Lupus defect addressed
New research offers hope for a lasting lupus treatment.
Researchers from Monash University have unveiled a pioneering approach that could provide a long-term solution for lupus and potentially other similar conditions.
Their latest study showcases a method for correcting a cellular defect responsible for lupus, marking a pivotal step forward in autoimmune disease treatment.
It uses a technique that involves reprogramming the defective immune cells in lupus patients using protective molecules derived from healthy individuals.
This method, which has shown promising results in both test tubes and animal models, is designed to restore the immune system's protective capabilities, thereby preventing it from attacking the body's own tissues.

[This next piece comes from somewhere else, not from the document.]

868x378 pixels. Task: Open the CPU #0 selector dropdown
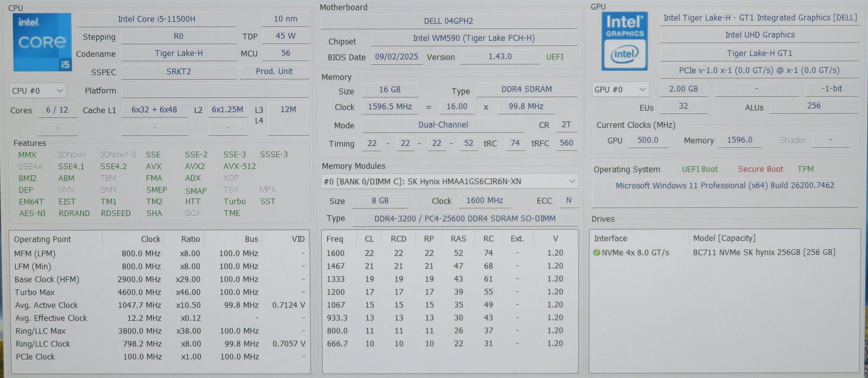[37, 91]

Lupus, an autoimmune disease characterised by the immune system's assault on its cells, has long challenged medical professionals due to its complexity and lack of a definitive cure.

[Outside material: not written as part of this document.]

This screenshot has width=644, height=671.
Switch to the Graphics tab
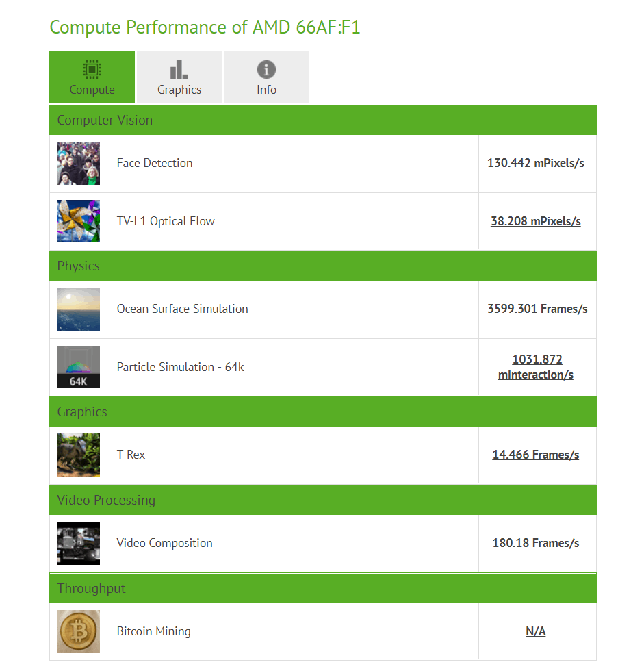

The Monash University-led discovery offers hope not only for the approximately one in a thousand Australians living with lupus, but also for individuals suffering from other autoimmune disorders such as diabetes, rheumatoid arthritis, and multiple sclerosis.
“We were able to completely arrest the development of lupus kidney disease, without the use of the usual non-specific and harmful immunosuppressant drugs,” said Associate Professor Ooi.
He said the approach, which leverages the patient's own cells for treatment, is like “a major software upgrade” for the immune system.
The team's research also holds particular promise for First Nations communities and women, who are disproportionately affected by lupus, often developing the disease between the ages of 15 and 45.
Professor Morand has described the treatment's effectiveness as “profound” and a “game-changer” for lupus management, with the research group now moving towards designing clinical trials slated to begin in 2026.
The method involves modifying blood cells from the lupus patient in the laboratory to restore their protective function, then reintroducing them to the patient's body.
This targeted approach aims to specifically correct the immune defect causing the disease, offering a safer alternative to current treatments that broadly suppress the immune system.
Co-first authors Peter Eggenhuizen and Dr Rachel Cheong say the method could be applied for up to 100 autoimmune diseases.
Supported by multiple national and international agencies, including the Lupus Research Alliance, this study is part of a larger body of work that earned Professor Morand and Associate Professor Ooi the 2022 Victoria Prize for Science and Innovation in Life Sciences.